▶ [PROBLEM] Retype the line with "743x636 pixels." exactly. Then retype every line after it through the end of the entries below, and nothing more, leaving out pictures.

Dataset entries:
▽
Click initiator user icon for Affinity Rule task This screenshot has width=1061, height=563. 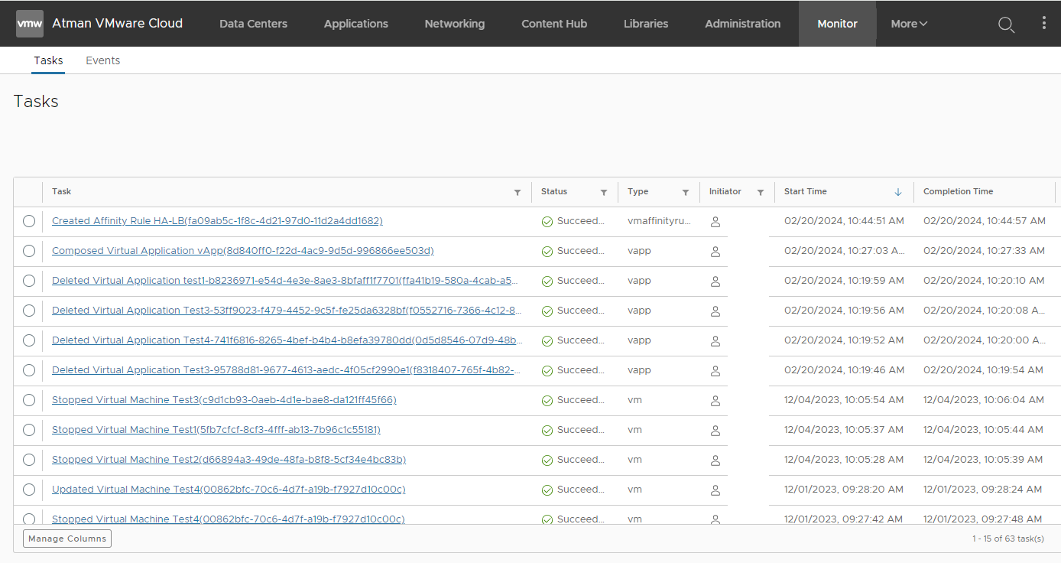click(x=715, y=222)
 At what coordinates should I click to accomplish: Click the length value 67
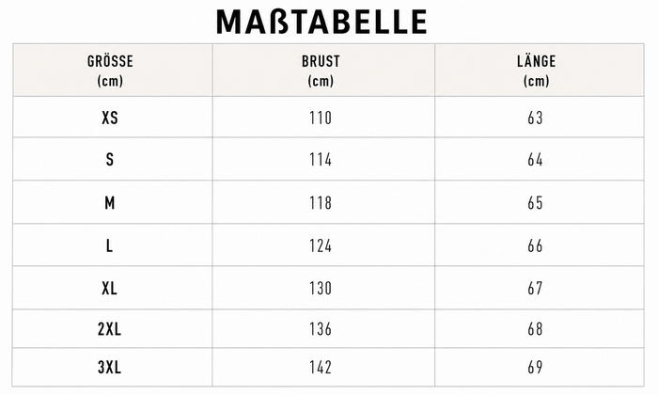(x=536, y=289)
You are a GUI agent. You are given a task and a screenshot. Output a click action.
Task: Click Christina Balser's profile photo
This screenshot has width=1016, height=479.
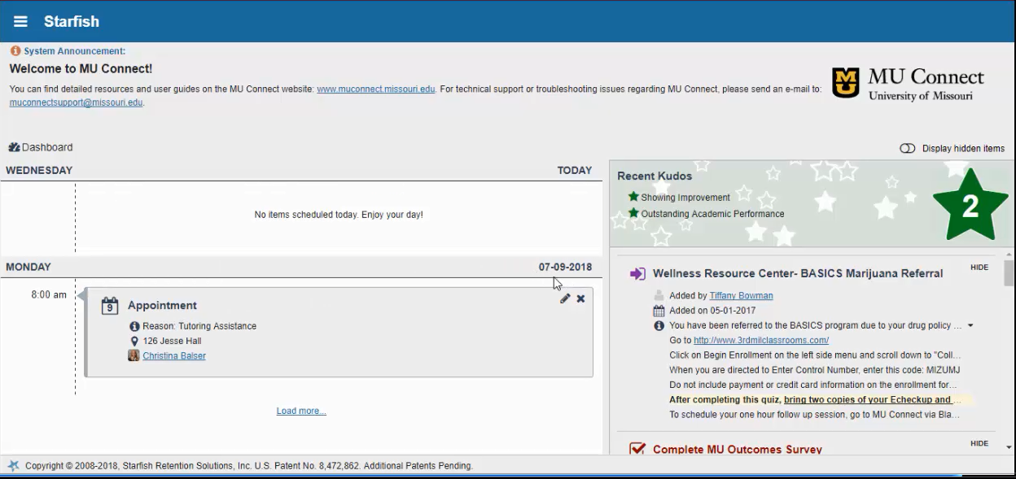pyautogui.click(x=134, y=355)
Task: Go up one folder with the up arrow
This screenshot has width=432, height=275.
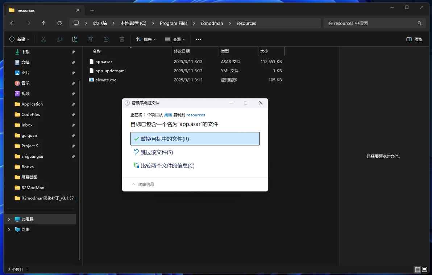Action: pyautogui.click(x=44, y=24)
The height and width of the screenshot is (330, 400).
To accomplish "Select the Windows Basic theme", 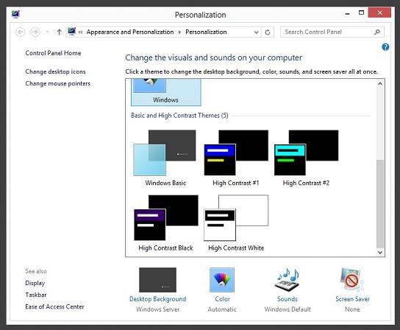I will tap(165, 158).
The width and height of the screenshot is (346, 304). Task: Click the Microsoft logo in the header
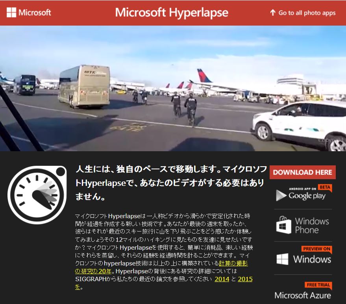click(28, 12)
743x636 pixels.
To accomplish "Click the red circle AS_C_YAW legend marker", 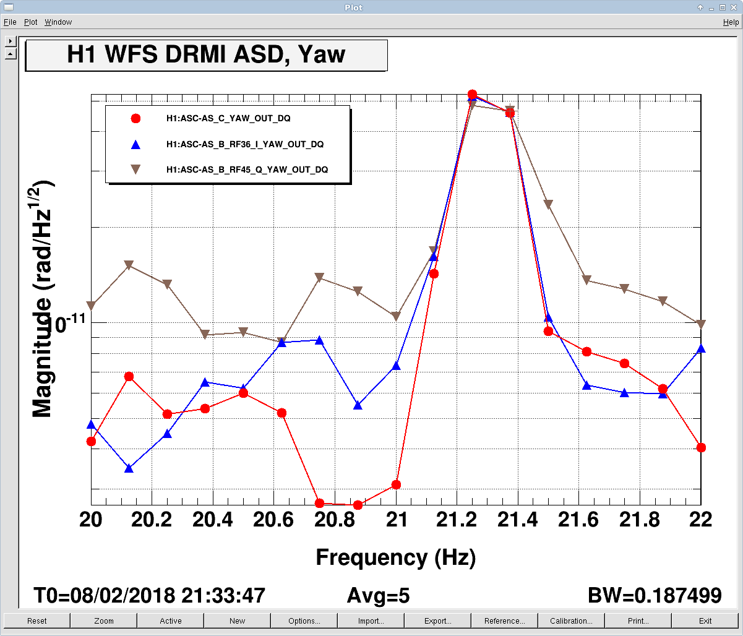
△
▶ [RESPONSE TO THE TASK]
743x636 pixels.
To accomplish "Click the red circle AS_C_YAW legend marker", 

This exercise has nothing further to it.